Nayanka Bell se situe où ?

Cela ne m’intéresse pas.
Je veux juste être moi. Demeurer la Nayanka que les Ivoiriens ont toujours connue.
J’ai beaucoup de respect pour la diva Aïcha Koné et toutes ces grandes chanteuses de cette génération avant la nôtre que sont Reine Pélagie, Jeanne Agnimel…
Ce mois de Mars étant d’ailleurs consacré au respect des droits de la Femme, je rends hommage à toutes ces grandes voix féminines de la Côte d’Ivoire. Celles-là même qui ont tracé les sillons de la musique ivoirienne.

Vos conseils à la génération actuelle d’artistes ?

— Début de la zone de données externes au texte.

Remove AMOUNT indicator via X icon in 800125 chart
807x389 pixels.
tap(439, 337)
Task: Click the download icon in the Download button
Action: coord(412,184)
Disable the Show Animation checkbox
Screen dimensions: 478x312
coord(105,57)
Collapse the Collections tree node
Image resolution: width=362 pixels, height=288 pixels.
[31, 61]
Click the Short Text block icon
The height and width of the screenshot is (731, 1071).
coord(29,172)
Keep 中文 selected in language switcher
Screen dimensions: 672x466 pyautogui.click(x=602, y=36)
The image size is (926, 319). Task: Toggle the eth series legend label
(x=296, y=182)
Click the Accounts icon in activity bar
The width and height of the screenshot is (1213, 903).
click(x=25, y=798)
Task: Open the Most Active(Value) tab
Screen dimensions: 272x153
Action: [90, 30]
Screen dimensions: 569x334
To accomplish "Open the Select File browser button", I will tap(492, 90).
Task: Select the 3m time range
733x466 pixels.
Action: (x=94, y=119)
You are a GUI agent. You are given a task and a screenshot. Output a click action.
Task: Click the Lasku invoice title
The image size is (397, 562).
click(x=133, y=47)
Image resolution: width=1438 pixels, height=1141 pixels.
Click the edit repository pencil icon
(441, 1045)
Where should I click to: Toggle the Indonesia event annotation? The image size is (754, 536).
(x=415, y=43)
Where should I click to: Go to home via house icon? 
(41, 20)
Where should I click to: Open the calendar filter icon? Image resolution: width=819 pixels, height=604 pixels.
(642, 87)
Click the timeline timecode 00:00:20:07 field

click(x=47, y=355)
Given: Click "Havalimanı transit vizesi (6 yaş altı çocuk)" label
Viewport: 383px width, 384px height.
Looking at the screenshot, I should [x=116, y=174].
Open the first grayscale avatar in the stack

Le succès est éphémère. Il faudrait qu’ils pensent à l’après.
Pendant qu’ils sont en activité, qu’ils fassent des économies pour investir dans des activités pérennes, dans des choses de valeur qui pourraient leur être bénéfiques plus tard.
Je conseille également à ces jeunes artistes de se former à la musique intemporelle comme le classique, le slow, le jazz ou le blues. Les tendances actuelles passeront, mais les grandes musiques restent éternelles.

Vos projets ?

C’est la sortie d’un livre sur ma vie. C’est un projet qui me tient à cœur.